Data excerpts:
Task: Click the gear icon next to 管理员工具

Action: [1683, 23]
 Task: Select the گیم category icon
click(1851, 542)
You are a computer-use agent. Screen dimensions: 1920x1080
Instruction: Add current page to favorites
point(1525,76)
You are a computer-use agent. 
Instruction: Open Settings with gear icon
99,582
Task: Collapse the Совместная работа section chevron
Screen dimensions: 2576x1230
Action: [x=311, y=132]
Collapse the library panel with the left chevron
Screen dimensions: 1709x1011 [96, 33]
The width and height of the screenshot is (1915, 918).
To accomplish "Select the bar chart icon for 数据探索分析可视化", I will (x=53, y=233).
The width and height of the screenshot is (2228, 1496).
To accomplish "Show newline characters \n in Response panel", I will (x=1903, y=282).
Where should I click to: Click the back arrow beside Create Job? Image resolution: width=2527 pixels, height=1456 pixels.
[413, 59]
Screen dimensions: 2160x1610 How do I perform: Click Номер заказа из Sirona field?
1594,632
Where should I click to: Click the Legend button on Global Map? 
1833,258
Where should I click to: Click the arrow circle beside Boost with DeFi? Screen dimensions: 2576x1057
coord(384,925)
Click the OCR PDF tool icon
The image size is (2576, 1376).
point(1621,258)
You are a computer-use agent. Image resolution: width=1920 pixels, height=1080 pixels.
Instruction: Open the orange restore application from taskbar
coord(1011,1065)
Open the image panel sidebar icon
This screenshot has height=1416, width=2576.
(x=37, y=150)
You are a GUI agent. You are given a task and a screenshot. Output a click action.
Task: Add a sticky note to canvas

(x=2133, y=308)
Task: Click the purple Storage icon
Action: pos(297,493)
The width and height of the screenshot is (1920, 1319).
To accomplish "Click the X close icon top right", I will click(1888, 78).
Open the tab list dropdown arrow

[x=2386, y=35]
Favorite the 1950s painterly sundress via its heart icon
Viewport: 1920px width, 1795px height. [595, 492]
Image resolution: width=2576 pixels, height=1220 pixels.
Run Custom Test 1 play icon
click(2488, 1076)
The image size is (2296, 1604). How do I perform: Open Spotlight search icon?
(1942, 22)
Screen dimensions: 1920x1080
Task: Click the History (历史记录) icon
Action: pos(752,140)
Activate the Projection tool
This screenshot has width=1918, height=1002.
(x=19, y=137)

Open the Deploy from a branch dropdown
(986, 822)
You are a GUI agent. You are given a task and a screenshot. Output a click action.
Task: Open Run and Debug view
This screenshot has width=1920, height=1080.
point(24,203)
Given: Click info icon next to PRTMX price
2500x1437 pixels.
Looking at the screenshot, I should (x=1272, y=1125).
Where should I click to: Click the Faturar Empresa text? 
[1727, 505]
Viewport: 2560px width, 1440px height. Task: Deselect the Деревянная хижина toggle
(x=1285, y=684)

**Task brief:** Report each line in the data that holds the word "agent".

**Output of the task:**
You are a computer-use agent. Screen dimensions: 1920x1080
You are a computer-use agent. 
You are a computer-use agent. Image resolution: width=1920 pixels, height=1080 pixels.
You are a GUI agent. You are given a task and a screenshot. Output a click action.
You are a GUI agent. You are given a task and a screenshot. Output a click action.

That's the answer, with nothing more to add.